L’AQUILA. «Erano in tanti, almeno sette o otto, contro di me e il mio amico. Mi sono solo difeso e non volevo ferire o uccidere nessuno». Questa la versione dei fatti data da Yury Ferretti, il 24enne...

L’AQUILA. «Erano in tanti, almeno sette o otto, contro di me e il mio amico. Mi sono solo difeso e non volevo ferire o uccidere nessuno».
Questa la versione dei fatti data da Yury Ferretti, il 24enne parmigiano, ma residente all’Aquila da molto tempo, finito in cella con l’accusa di tentato omicidio per aver sferrato una coltellata a un giovane moldavo durante una rissa in piena notte.

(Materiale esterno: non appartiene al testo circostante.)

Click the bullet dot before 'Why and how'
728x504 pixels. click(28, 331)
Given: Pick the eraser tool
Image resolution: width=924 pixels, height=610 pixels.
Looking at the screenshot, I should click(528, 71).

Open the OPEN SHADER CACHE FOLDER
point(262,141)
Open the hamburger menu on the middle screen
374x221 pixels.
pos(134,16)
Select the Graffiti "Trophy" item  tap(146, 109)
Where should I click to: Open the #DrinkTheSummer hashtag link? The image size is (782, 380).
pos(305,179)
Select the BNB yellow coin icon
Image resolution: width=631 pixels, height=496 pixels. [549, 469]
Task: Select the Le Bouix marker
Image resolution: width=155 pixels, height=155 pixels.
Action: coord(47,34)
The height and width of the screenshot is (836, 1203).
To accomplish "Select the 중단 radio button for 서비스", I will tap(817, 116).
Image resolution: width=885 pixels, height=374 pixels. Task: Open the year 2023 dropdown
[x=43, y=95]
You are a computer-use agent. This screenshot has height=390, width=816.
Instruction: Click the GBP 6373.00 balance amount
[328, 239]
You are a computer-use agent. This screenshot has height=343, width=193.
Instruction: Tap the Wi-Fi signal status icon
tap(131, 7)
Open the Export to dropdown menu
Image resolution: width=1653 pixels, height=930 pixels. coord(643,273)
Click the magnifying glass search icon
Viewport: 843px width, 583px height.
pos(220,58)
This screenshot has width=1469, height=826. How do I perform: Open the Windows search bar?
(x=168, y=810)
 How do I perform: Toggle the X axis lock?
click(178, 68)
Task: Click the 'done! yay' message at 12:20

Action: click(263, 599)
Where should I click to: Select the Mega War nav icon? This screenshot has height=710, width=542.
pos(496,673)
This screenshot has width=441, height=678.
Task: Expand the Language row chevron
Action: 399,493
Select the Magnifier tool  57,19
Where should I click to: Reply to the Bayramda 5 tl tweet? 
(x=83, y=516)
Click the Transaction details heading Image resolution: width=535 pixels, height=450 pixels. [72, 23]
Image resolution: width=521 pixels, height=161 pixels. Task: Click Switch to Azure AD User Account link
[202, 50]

In relazione al possesso del coltello, il sospettato (con presunti tre complici indagati) ha precisato che lo teneva in macchina, ma che non lo aveva portato con sé per l’occasione. L’interrogatorio, davanti al gip del tribunale, Mario Cervellino, è durato circa un’ora. Al termine non sono state presentate richieste di affievolimento della misura cautelare che potrebbero essere inoltrate la prossima settimana. Ferretti, più in particolare, è accusato, nell’ambito della rissa, di aver avvicinato il moldavo, colpendolo con un coltello all’addome e provocandogli una ferita profonda circa tre centimetri all’altezza del fegato e della cistifellea. Gli investigatori sono risaliti a un’utilitaria di colore scuro, utilizzata dagli aggressori per allontanarsi, grazie alle testimonianze fornite dalla stessa vittima e da persone presenti sul luogo del ferimento. Il giovane è nei guai in quanto è stato riconosciuto come quello che ha sferrato la coltellata da quattro persone cui sono state fatte vedere le foto di sei soggetti diversi e tutti hanno indicato nell’immagine di Ferretti quella di colui che aveva sferrato la coltellata.
Il ferito, come detto, è fuori pericolo, ma secondo i medici sarebbe certamente morto se non fosse stato operato immediatamente. I reati contestati al giovane, oltre al tentato omicidio, sono lesioni gravissime e porto abusivo di un coltello a serramanico.
Il 24enne è assistito dagli avvocati Antonio e Francesco Valentini. (g.g.)